Researchers Warn The COVID-19 Lockdown Will Take Its Own Toll On Health Soaring Suicides

In Europe and the United States, suicide rates rise about 1% for every one percentage point increase in unemployment, according to research published by lead author Aaron Reeves from Oxford University. During the last recession, when unemployment in the United States peaked at 10%, the suicide rate jumped, resulting in 4,750 more deaths. If the unemployment rate increases to 20%, the toll could well rise.

“Sadly, I think there is a good chance we could see twice as many suicides over the next 24 months than we saw during the early part of the last recession,” Reeves told Reuters. That would be about 20,000 additional dead by suicide in the United States and Europe.

Less than three weeks after extreme suppression measures began in the United States, unemployment claims rose by nearly 10 million. Treasury Secretary Steven Mnuchin warned the rate could reach 20% and Federal Reserve economists predicted as high as 32%. Europe faces similarly dire forecasts.

Some researchers caution that suicide rates might not spike so high. The conventional wisdom is that more people will kill themselves amid skyrocketing unemployment, but communities could rally around a national effort to defeat COVID-19 and the rates may not rise, said Anne Case, who researches health economics at Princeton University. “Suicide is hard to predict even in the absence of a crisis of Biblical proportions,” Case said.

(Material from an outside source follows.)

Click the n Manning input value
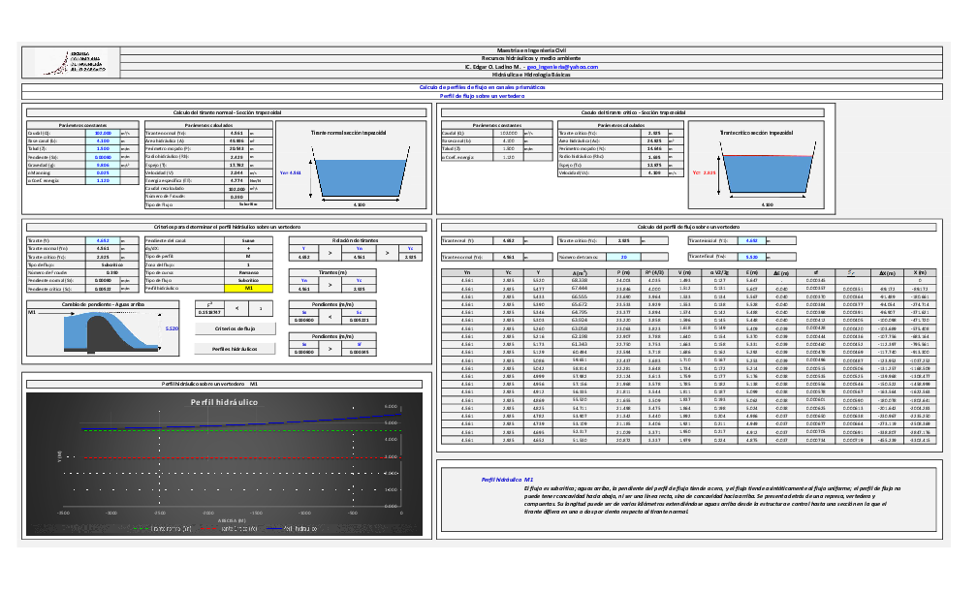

This week, the Air Force Academy in Colorado Springs, Colorado, relaxed its strict social isolation policies after the apparent suicides of two cadet seniors in late March, The Gazette, a Colorado Springs newspaper, reported. While juniors, sophomores and freshmen had been sent home, the college seniors were kept isolated in dorms, and some had complained of a prison-like setting. Now, the seniors will be able to leave campus for drive-thru food and congregate in small groups per state guidelines.